• **TASK ITEM**
Filter the lines below, keeping each one that holds "pixels".

• **DATASET ENTRIES**
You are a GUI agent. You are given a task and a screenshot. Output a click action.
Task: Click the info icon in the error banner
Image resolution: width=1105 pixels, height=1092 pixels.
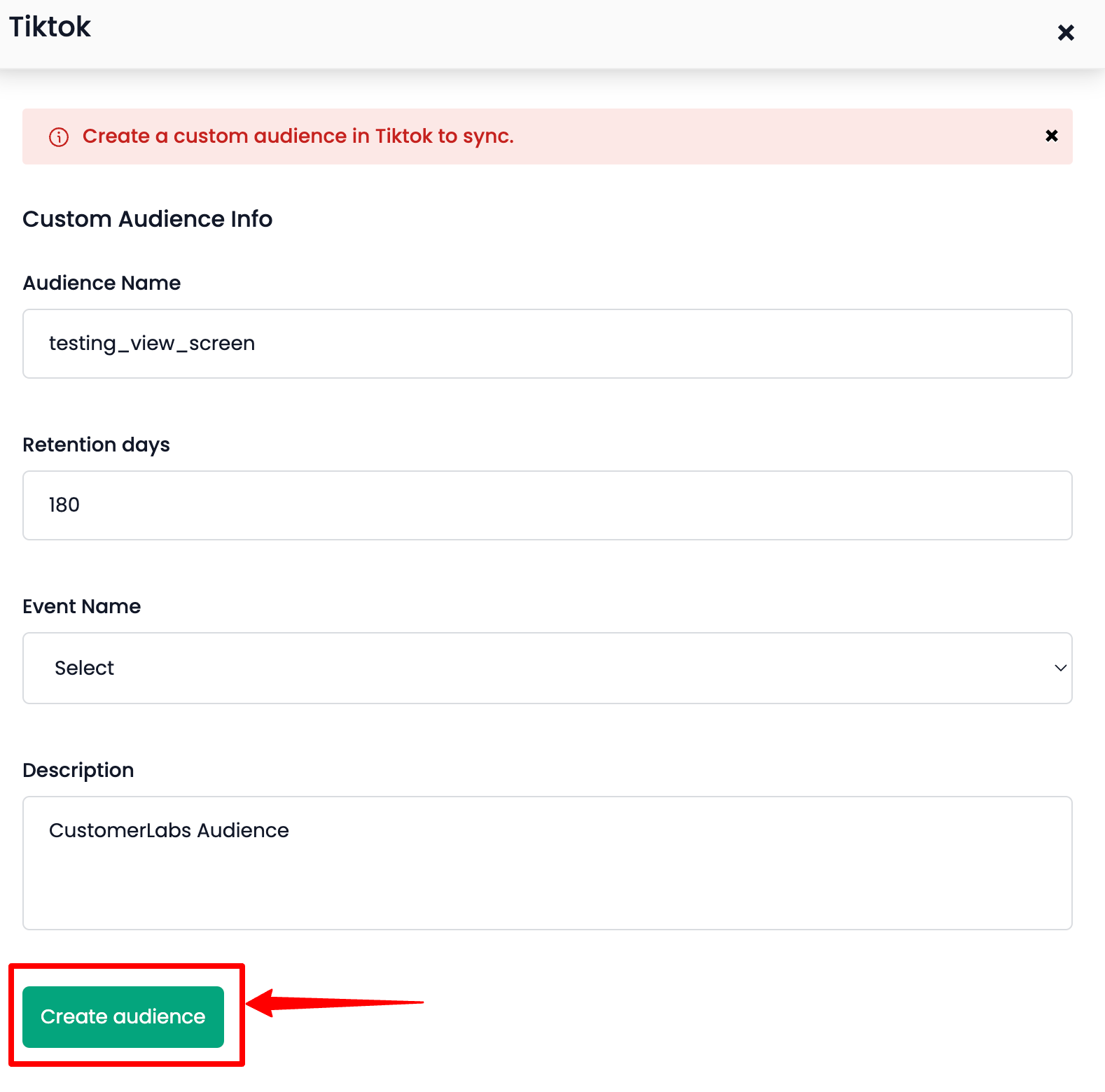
---
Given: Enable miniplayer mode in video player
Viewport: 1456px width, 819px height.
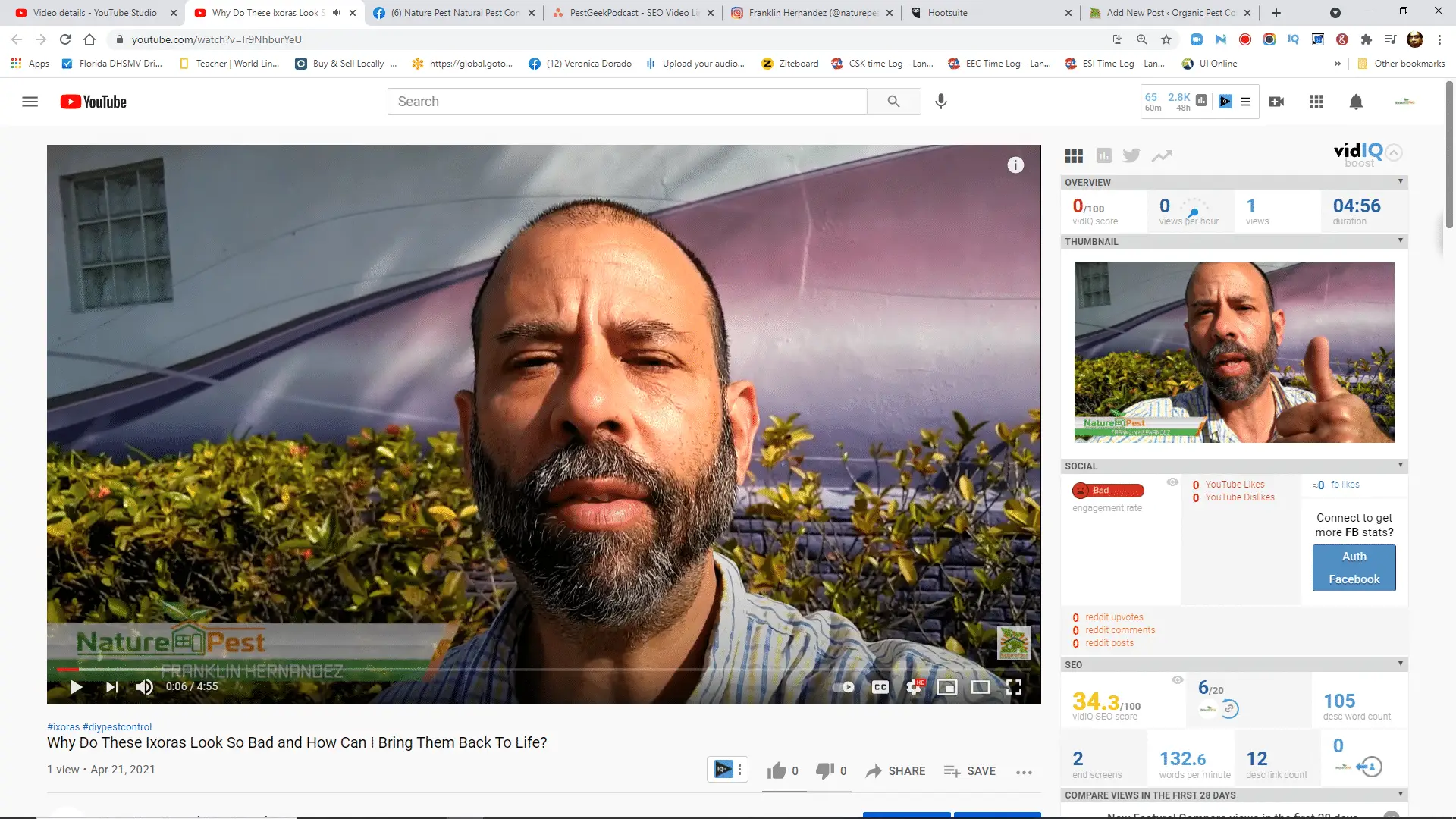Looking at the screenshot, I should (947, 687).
--
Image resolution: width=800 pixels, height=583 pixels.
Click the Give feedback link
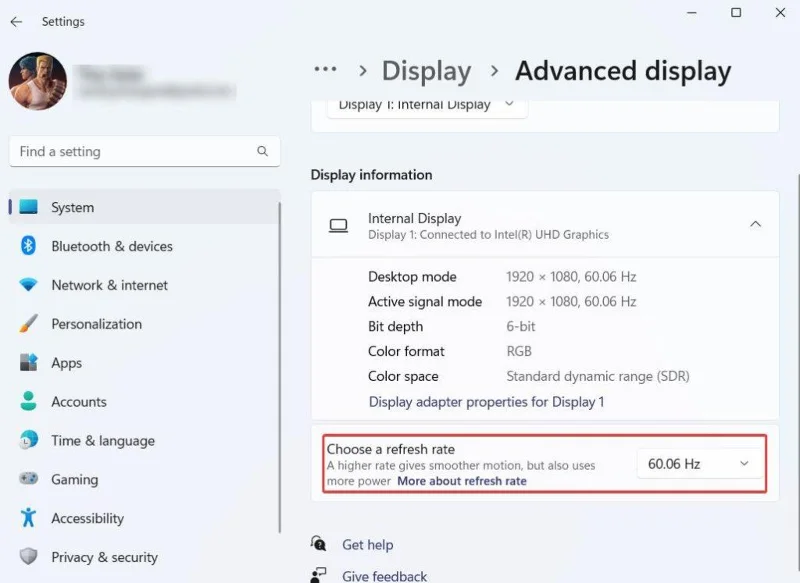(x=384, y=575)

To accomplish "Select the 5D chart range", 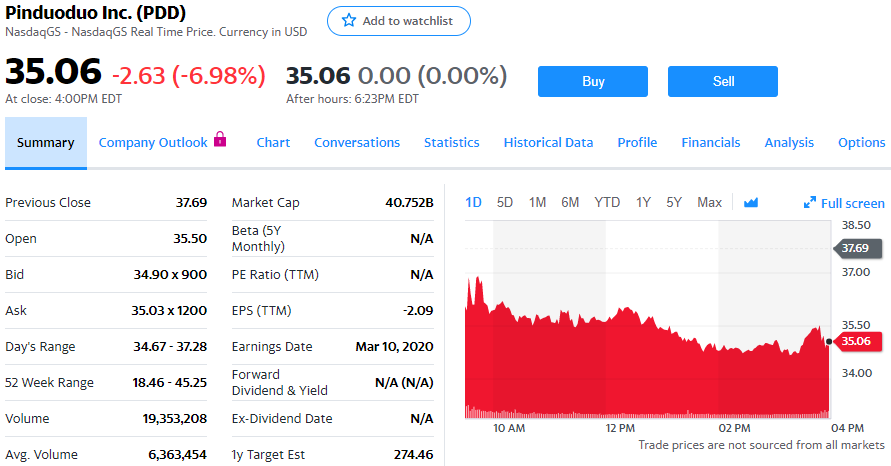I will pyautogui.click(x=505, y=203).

• **EXERCISE SOLUTION**
Image resolution: width=1105 pixels, height=1092 pixels.
Image resolution: width=800 pixels, height=583 pixels.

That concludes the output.